La e-cigarette encore et toujours dispensée
Un nouvel arrêté royal du 28 juillet dernier étendra la mesure à d’autres produits à base de tabac (cigares, cigarillos et tabac chauffé) à partir du 1er juin 2026. Mais les e-cigarettes ne sont, elles, toujours pas concernées... L’objectif de la mesure est pourtant clair: le paquet neutre réduit l’attractivité des produits de tabac, en particulier auprès des jeunes, en éliminant logos, couleurs et tout élément publicitaire des emballages. « Le paquet neutre réduit le pouvoir d’attraction des marques de tabac, et renforce l’impact des avertissements sanitaires. C’est un outil essentiel de prévention, surtout chez les jeunes », analyse Nora Mélard, experte à la Fondation contre le cancer.
La Belgique avait joué un rôle pionnier en figurant parmi les premiers pays européens à adopter le paquet neutre, après la France (2016), l’Irlande (2017) et la Slovénie (2020). « Aujourd’hui, la Fondation contre le cancer appelle les autorités à jouer un rôle pionnier en étendant cette mesure aux cigarettes électroniques, dont l’emballage reste fortement attractif pour les jeunes », plaide l'association dans un communiqué. Le fait que les e-cigarettes échappent encore à la réglementation sur l’emballage neutre constitue une faille préoccupante alors que leur consommation chez les jeunes ne cesse d’augmenter.

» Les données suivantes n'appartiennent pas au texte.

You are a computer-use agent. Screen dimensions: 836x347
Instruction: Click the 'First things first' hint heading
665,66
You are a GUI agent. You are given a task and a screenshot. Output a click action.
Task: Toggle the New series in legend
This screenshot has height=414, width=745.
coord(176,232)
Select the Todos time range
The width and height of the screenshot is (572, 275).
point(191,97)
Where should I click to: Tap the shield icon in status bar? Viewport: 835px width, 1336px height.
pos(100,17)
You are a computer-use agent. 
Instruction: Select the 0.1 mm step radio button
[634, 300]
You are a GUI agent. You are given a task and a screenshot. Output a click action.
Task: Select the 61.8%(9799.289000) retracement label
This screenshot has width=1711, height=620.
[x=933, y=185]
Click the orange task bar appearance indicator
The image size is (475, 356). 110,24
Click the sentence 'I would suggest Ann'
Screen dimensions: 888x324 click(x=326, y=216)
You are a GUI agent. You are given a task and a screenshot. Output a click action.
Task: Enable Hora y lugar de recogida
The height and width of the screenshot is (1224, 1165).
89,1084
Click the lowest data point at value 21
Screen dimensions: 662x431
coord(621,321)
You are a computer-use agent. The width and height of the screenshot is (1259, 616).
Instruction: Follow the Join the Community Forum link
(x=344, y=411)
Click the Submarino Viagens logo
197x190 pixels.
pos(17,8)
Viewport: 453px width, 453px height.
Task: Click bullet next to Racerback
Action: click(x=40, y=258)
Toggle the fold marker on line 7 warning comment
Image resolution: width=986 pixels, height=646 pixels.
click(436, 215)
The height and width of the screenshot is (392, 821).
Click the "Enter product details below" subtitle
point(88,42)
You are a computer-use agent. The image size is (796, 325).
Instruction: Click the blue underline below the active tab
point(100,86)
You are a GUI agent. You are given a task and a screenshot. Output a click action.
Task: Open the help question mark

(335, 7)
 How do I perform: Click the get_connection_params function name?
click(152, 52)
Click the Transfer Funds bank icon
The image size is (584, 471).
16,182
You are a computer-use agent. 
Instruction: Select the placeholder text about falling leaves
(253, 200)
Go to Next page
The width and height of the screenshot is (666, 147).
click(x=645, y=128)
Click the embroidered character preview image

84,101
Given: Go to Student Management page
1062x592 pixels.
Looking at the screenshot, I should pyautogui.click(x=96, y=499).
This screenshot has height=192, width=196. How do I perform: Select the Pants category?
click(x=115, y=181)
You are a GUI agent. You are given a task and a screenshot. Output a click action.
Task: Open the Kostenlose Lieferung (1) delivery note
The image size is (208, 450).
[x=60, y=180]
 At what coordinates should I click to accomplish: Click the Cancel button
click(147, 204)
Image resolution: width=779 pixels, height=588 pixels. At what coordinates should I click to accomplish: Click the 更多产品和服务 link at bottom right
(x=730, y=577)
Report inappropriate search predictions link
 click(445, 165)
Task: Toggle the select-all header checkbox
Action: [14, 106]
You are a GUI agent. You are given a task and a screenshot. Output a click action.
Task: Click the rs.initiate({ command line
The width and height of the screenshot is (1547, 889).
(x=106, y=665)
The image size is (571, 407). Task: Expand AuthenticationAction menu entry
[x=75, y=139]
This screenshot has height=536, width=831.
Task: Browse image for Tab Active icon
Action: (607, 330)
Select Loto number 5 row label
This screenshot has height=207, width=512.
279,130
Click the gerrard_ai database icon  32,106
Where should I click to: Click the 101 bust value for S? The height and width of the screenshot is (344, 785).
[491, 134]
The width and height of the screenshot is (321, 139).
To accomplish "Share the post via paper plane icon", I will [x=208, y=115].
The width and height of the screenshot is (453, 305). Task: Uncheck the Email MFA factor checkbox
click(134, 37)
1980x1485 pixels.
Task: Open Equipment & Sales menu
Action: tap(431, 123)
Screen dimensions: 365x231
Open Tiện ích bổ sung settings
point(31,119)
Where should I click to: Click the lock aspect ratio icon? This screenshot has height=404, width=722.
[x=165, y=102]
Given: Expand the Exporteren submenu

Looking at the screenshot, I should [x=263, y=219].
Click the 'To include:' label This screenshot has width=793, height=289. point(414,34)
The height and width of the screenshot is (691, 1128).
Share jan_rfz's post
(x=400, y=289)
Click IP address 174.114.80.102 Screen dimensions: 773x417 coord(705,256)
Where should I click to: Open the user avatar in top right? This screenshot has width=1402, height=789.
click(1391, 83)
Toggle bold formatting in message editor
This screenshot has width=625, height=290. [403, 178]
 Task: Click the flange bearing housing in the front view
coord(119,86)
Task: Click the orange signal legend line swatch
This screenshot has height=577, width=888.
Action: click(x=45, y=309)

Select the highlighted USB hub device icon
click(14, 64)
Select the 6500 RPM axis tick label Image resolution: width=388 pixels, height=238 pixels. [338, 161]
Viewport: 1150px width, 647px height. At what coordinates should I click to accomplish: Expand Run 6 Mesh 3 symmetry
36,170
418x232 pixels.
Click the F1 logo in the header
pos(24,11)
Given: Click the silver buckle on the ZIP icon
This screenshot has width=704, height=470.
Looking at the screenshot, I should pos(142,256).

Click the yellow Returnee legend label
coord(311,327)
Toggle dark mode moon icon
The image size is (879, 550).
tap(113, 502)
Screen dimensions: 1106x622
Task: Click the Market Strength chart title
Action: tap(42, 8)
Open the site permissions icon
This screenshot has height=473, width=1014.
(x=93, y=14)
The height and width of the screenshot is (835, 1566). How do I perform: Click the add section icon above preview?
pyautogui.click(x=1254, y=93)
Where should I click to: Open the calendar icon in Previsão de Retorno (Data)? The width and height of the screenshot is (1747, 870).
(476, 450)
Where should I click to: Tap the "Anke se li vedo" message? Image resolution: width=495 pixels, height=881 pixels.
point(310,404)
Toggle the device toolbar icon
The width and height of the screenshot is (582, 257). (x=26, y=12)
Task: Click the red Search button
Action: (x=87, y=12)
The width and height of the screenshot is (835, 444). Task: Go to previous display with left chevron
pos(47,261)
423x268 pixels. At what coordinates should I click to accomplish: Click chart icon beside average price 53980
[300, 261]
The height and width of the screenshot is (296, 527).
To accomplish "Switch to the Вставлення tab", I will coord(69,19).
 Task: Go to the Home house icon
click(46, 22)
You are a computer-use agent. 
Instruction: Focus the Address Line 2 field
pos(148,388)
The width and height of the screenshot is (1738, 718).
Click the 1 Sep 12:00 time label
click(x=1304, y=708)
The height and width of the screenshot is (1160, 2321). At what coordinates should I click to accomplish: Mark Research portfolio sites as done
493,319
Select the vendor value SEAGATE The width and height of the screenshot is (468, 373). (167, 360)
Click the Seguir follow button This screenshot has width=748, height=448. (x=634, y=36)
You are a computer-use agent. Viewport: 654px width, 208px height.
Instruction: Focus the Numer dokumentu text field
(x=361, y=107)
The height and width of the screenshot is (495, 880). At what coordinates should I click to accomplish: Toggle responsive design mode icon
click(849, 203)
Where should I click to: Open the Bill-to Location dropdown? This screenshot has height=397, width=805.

Selon le dernier rapport de VAD, près de 10% des élèves de 12 à 18 ans vapotent de manière régulière, et 6% tous les jours. Des chiffres qui ont doublé en deux ans, et quadruplé en cinq ans, appelant à des mesures supplémentaires pour limiter les dégâts au plus vite. « Il est par ailleurs indispensable de réduire drastiquement les arômes attractifs actuellement disponibles sur le marché, qui favorisent l’initiation et l’addiction nicotinique et peuvent constituer une porte d’entrée vers le tabagisme chez les jeunes », alerte les tabacologues de la Fondation. « Les cigarettes électroniques sont souvent présentés dans des emballages colorés et séduisants, qui banalisent leur consommation. Nous plaidons pour un emballage neutre et une limitation stricte des arômes, afin d’éviter une nouvelle génération dépendante à la nicotine », conclut Nora Mélard.